## TASK TO CARRY OUT:
Please set down, unchanged, the line containing "Click the plus icon on Add to HubSpot" and all the lines that follow it until the data below ends.

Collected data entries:
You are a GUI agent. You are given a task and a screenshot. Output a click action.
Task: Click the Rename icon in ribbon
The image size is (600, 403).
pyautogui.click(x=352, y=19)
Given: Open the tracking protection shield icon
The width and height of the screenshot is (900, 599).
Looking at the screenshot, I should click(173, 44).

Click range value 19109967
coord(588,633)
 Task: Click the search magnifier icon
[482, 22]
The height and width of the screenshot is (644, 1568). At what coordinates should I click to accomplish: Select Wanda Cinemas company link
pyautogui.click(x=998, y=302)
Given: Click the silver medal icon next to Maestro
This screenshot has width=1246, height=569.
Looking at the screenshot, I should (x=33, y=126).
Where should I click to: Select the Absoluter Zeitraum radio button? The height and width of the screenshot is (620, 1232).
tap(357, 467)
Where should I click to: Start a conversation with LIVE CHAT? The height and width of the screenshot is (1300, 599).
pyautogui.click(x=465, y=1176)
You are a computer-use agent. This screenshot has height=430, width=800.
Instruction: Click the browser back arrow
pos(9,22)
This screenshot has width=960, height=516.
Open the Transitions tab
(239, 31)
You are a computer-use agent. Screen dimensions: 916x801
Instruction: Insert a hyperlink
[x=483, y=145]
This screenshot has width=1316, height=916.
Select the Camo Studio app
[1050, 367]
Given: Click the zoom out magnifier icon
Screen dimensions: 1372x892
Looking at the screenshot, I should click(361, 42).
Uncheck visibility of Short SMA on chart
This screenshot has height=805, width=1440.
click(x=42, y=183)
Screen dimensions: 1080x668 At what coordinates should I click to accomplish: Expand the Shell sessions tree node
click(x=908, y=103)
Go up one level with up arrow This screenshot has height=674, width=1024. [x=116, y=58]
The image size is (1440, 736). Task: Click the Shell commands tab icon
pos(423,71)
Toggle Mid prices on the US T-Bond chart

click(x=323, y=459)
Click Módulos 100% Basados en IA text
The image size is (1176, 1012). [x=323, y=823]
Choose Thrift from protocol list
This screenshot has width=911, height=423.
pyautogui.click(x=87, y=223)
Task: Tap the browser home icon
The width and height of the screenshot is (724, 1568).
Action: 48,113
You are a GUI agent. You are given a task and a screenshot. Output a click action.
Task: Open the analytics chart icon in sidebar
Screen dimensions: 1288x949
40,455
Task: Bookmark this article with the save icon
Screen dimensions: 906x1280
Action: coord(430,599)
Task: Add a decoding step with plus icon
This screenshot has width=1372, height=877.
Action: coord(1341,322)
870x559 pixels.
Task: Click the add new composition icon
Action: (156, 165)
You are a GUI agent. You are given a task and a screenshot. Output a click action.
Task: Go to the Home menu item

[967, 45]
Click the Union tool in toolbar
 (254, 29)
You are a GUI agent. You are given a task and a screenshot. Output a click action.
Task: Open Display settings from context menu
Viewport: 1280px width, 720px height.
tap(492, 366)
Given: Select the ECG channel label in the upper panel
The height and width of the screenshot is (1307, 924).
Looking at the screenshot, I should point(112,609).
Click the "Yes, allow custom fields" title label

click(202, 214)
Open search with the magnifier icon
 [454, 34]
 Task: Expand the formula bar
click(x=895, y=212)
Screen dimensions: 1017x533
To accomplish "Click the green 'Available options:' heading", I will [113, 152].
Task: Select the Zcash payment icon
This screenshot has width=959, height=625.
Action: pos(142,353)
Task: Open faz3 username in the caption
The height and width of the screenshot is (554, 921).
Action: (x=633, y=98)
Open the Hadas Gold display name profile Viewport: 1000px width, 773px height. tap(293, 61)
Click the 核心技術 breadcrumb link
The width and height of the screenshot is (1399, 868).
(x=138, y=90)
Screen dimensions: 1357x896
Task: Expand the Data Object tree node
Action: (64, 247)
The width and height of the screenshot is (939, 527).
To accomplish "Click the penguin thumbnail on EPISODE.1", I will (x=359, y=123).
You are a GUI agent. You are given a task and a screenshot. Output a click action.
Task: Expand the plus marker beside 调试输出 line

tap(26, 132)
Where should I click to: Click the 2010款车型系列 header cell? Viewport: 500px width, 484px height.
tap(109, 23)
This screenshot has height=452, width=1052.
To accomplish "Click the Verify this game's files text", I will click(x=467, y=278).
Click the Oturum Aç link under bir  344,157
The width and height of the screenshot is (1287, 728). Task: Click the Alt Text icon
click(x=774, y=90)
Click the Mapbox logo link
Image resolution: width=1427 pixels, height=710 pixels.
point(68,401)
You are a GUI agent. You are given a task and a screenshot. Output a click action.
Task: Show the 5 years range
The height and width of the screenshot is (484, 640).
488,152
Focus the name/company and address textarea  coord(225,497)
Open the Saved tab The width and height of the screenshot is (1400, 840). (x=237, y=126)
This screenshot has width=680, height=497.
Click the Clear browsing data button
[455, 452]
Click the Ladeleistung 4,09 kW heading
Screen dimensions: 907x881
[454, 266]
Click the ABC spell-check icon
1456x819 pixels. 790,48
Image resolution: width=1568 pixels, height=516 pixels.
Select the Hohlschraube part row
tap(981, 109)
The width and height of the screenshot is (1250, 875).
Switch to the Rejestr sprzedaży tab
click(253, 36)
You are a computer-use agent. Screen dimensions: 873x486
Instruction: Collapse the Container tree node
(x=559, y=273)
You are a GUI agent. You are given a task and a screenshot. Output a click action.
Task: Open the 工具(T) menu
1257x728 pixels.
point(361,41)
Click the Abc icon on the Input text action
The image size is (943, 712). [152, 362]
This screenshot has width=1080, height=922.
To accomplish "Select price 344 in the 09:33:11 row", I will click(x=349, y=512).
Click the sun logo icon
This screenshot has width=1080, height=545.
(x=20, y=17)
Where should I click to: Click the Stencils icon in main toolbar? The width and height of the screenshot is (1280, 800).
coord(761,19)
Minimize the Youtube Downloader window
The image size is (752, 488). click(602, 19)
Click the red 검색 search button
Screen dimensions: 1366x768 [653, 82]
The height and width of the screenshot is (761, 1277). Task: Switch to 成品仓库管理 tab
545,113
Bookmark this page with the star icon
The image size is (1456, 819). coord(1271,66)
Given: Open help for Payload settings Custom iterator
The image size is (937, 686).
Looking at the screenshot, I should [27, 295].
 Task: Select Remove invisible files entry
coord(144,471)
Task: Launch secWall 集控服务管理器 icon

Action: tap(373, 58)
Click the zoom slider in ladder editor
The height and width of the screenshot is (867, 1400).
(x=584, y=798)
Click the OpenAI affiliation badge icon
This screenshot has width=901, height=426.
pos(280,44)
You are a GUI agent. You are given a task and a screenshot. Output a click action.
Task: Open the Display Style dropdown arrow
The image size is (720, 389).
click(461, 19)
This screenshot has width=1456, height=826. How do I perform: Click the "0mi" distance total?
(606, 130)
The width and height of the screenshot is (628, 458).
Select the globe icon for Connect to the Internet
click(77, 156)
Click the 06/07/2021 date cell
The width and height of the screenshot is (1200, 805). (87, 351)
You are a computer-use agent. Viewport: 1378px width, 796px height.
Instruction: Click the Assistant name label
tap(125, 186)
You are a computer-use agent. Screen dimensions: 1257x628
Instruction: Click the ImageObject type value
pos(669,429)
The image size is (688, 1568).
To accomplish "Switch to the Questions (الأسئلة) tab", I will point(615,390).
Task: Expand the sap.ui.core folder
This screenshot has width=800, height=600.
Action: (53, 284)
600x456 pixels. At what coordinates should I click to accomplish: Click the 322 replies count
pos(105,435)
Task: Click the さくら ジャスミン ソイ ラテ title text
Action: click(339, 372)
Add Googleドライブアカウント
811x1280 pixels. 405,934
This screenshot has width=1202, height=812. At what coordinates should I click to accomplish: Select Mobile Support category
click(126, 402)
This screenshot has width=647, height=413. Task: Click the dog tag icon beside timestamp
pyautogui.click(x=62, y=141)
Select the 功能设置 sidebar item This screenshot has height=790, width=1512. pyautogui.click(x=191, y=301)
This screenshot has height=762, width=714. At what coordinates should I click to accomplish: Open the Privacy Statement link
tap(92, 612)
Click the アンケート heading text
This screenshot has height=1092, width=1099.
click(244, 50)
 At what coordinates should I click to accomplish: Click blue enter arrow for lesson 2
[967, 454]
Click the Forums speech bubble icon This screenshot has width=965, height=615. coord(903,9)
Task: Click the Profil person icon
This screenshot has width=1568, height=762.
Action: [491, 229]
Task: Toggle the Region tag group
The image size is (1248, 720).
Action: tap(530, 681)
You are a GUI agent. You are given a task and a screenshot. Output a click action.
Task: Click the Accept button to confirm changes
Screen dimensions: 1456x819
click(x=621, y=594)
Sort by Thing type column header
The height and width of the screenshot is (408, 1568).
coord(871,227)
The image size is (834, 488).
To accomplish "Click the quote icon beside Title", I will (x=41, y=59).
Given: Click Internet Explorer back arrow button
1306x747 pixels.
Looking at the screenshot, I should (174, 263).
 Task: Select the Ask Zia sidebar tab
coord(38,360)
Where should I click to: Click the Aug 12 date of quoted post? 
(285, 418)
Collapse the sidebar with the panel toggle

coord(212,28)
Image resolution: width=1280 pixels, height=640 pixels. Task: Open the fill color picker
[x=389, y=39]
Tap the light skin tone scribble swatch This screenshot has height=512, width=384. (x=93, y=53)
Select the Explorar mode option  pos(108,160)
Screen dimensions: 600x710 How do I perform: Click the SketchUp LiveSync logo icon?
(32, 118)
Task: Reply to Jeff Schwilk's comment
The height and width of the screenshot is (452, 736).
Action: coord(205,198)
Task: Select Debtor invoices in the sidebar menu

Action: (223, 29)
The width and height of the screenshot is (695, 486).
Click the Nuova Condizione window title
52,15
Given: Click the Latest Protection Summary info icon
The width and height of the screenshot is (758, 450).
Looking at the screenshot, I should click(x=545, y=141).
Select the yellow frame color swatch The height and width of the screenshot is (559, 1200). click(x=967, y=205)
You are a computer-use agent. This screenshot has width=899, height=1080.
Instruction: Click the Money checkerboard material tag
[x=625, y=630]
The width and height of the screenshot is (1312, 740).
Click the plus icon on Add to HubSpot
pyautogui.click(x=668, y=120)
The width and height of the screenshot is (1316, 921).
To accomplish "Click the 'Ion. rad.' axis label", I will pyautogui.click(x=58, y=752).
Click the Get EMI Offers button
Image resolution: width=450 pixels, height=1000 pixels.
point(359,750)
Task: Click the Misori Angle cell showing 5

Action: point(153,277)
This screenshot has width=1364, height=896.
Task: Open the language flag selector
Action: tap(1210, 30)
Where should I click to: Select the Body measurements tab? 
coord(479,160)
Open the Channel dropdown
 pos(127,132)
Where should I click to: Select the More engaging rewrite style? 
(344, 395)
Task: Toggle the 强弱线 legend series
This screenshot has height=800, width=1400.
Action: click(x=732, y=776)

## ANSWER TO THE EXERCISE:
Click the plus icon on Add to HubSpot
pyautogui.click(x=668, y=120)
The width and height of the screenshot is (1316, 921).
To accomplish "Click the 'Ion. rad.' axis label", I will pyautogui.click(x=58, y=752).
Click the Get EMI Offers button
Image resolution: width=450 pixels, height=1000 pixels.
point(359,750)
Task: Click the Misori Angle cell showing 5

Action: point(153,277)
This screenshot has width=1364, height=896.
Task: Open the language flag selector
Action: tap(1210, 30)
Where should I click to: Select the Body measurements tab? 
coord(479,160)
Open the Channel dropdown
 pos(127,132)
Where should I click to: Select the More engaging rewrite style? 
(344, 395)
Task: Toggle the 强弱线 legend series
This screenshot has height=800, width=1400.
Action: click(x=732, y=776)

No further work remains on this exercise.